Converging with Study 1 and past lab experiments (e.g., [8,11]), the findings of Study 2 suggest that school-aged children who took a field trip to participate in a prosocial program in the community reported increases in subjective well-being from before to after the task. In contrast to our pre-registered predictions, we found no evidence that volunteering at C2C was related to well-being any differently when children packaged essential items for a child who experiences homelessness and/or poverty of similar rather than dissimilar gender and/or age.

4. General Discussion

Across two studies, we examined whether engagement in two real-world prosociality programs was associated with greater psychological well-being in primary school-aged children. Using both a correlational survey and a pre-registered experiment, we saw converging evidence supporting this hypothesis. Notably, involvement in each program was associated with greater well-being despite differences in how much time children spent engaging in prosocial action—from a single afternoon to across an entire school year.
The present findings align with previous research demonstrating an association between prosocial behavior and greater psychological well-being [8,9,11]. As such, it is possible that previous research documenting the relationship between prosocial behavior and well-being may generalize to real-world contexts, despite the literature’s prioritization of internal over external validity. Given the scientific community’s recent push to conduct more generalizable research and to collect larger samples (e.g., [72,73,74,75]), the present work underscores the importance of testing questions in real-world community settings. Of course, the unique nature and challenges often associated with examining real-world programs (e.g., [74])—particularly amidst a global pandemic—limited our capacity to establish strong causal conclusions (see below). However, we believe our work contributes to efforts for more rigorous, generalizable research examining the emotional benefits of school- and community-based prosocial behavior in the wild and offers valuable guidance for researchers to conduct additional fieldwork.
Study 1 examined an immersive program that created a long-term, in-depth experience for primary school-aged children to develop their prosociality. Of course, the immersive nature of the program limits its capacity to only 25 students a year, which makes conducting a well-powered experiment on this program with a representative group of students particularly challenging. As a result, Study 1 relied on a correlational design and a small, unrepresentative sample, meaning we cannot determine whether participating in iGen causes changes in psychological well-being, nor can we eliminate possible self-selection biases or determine if these results generalize to children of various socio-demographic contexts.
Happier and more helpful students may be more likely to enroll in prosocial programs, such as iGen, and our data suggest that this may be the case. Students in Study 1 reported high levels of prosociality and well-being that were significantly above the midpoint of the scales. However, it is important to note that the iGen program attracts significant attention from the Saskatoon community, with ~150 applicants annually for only 25 spots. Thus, given the random selection process, our sample likely reflects the interests and well-being of the larger and broader applicant pool. Moreover, it is encouraging to see that levels of engagement with and meaning derived from participating in iGen the program were associated with psychological well-being, even among this sample reporting high levels of well-being. This finding is notable given that the restricted range and variability on our measures are likely to reduce the possibility of detecting statistically significant associations.
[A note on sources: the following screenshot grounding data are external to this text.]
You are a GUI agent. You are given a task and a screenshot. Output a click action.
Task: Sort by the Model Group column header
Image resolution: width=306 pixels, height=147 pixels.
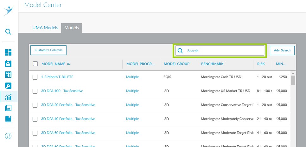pyautogui.click(x=176, y=64)
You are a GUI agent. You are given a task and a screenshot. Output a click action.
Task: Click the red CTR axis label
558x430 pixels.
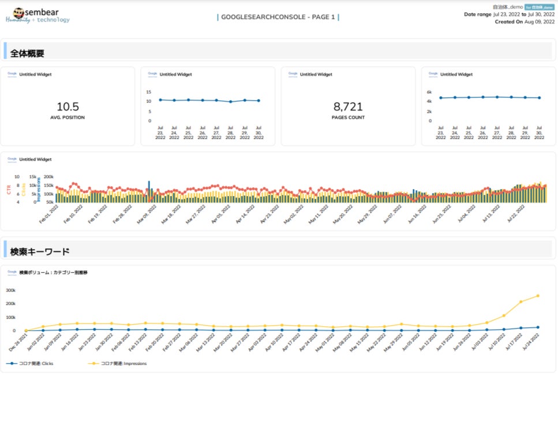pos(9,190)
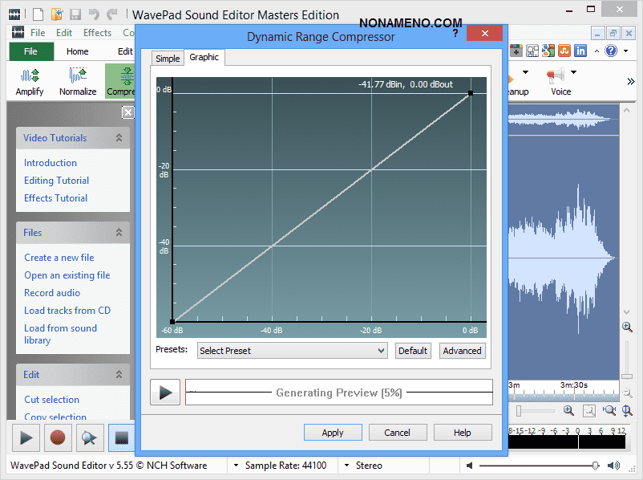Collapse the Video Tutorials panel

pyautogui.click(x=119, y=138)
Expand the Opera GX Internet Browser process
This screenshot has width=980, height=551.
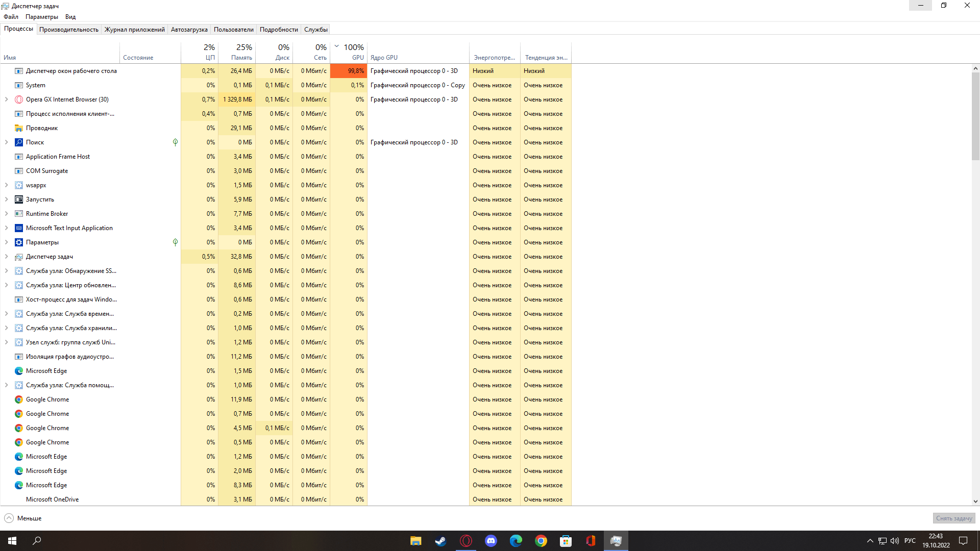click(x=7, y=99)
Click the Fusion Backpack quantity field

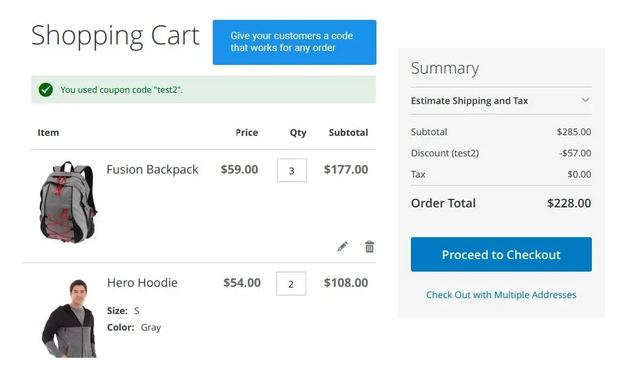click(x=292, y=170)
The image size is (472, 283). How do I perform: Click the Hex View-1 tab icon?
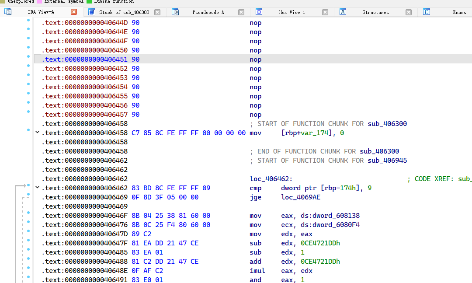click(259, 12)
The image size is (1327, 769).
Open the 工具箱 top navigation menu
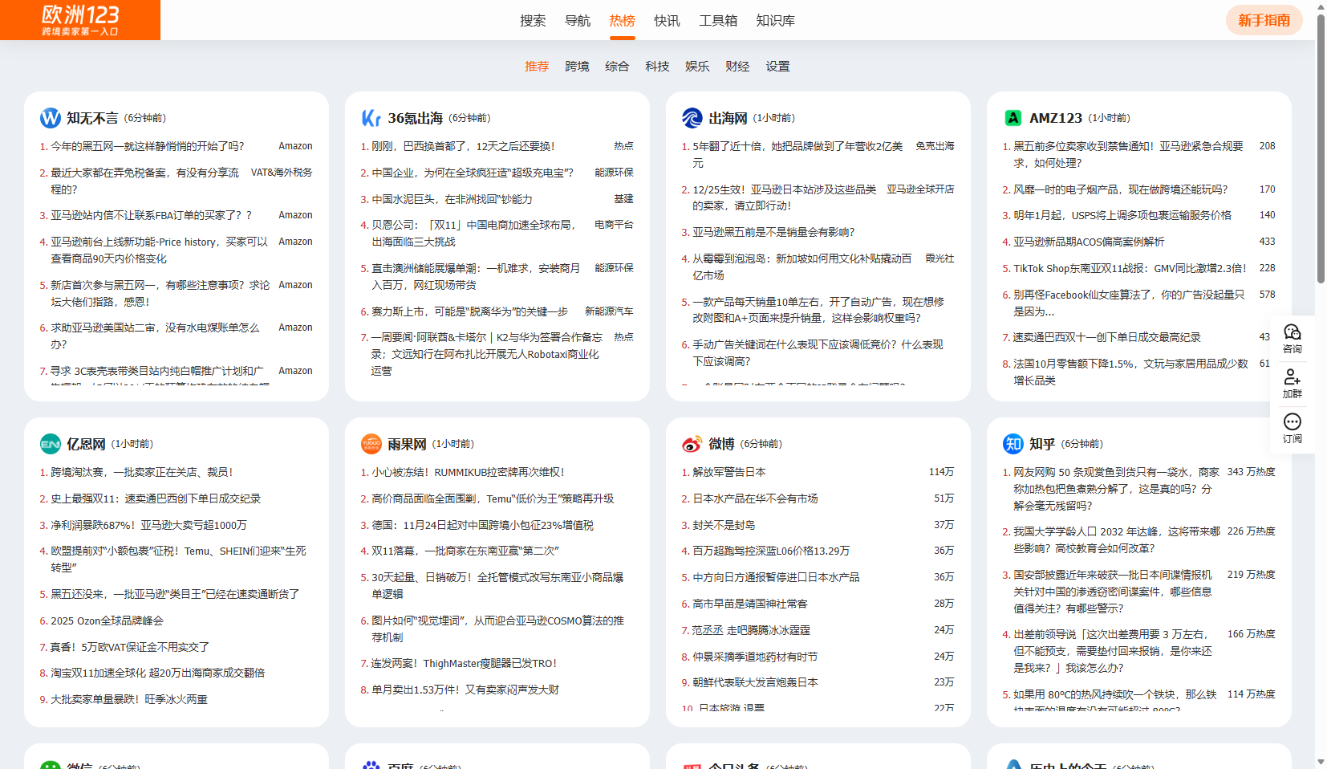click(x=717, y=21)
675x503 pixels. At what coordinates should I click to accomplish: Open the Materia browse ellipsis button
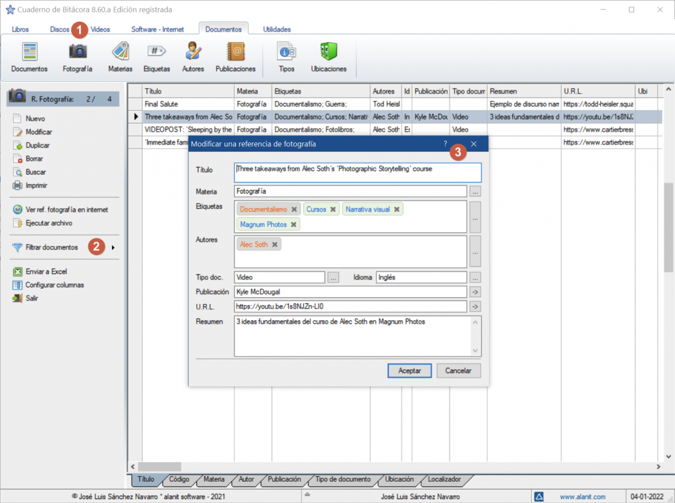[x=475, y=191]
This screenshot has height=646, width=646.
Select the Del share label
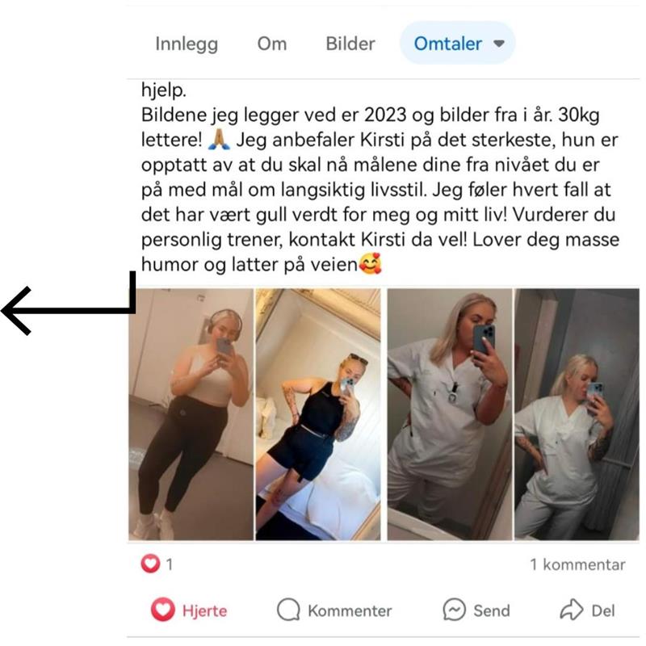(603, 610)
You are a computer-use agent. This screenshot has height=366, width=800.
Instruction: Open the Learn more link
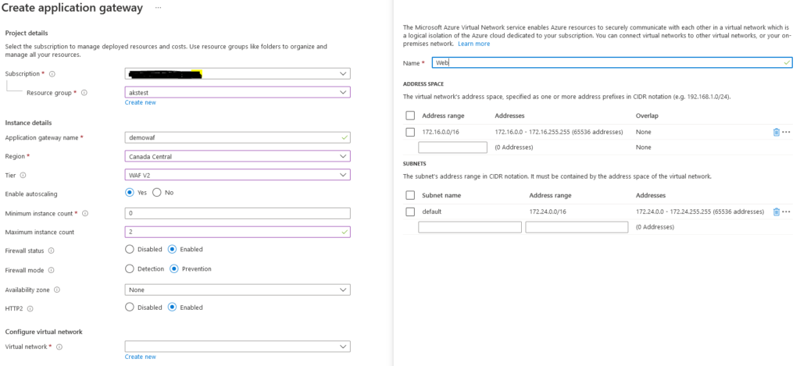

Critically, future work could capitalize on the natural experimental context provided by iGen’s lottery selection process and should include a more direct measure of prosocial actions completed in the program. Specifically, researchers could broadly survey students across the school district—including those randomly selected to participate in iGen, those who applied but were not selected, and those who did not apply to iGen at all—both before and after the iGen program. This design would help to move closer to a causal test of program participation, better account for self-selection biases, and provide a baseline measure of well-being to assess overall levels of change in well-being. Further, including a more direct measure of prosocial engagement in the program rather than an approximation through the meaning derived from the program will help eliminate alternative explanations. More broadly, future studies should aim to recruit larger samples so that additional interesting questions can be explored, such as whether there are gender differences in the types of helping enacted or the emotional rewards of kindness.
Notably, we examined the iGen program during a particularly strange time—roughly seven months into iGen, the COVID-19 pandemic was declared. To keep the community safe, students stopped attending Sherbrooke and completed their final three months of iGen individually, from home. Though technology connected students and Elders virtually through Zoom a handful of times, the iGen experience was considerably muted for the final third of the program. As such, our study provides a conservative examination of iGen and the strong correlations we observed between students’ truncated experiences and their well-being are encouraging as they suggest that there may be great potential for the program at full capacity. More work assessing iGen under standard conditions is needed. However, for now, the lives and capacities of the students, teachers, and administrators at schools and Elders and staff at long-term care homes around the world have been disrupted due to the pandemic and will continue to be for the foreseeable future (e.g., [76,77]). We hope our work will better equip future researchers to conduct much-needed additional fieldwork not feasible during the pandemic. Beyond additional quantitative work, our data also suggest iGen may be a fruitful context by which to conduct qualitative methods. Through focus groups and qualitative interviews, researchers can more deeply examine the meaningful relationships of students and Elders to gain richer insights into the link between prosocial acts and well-being in the wild [78].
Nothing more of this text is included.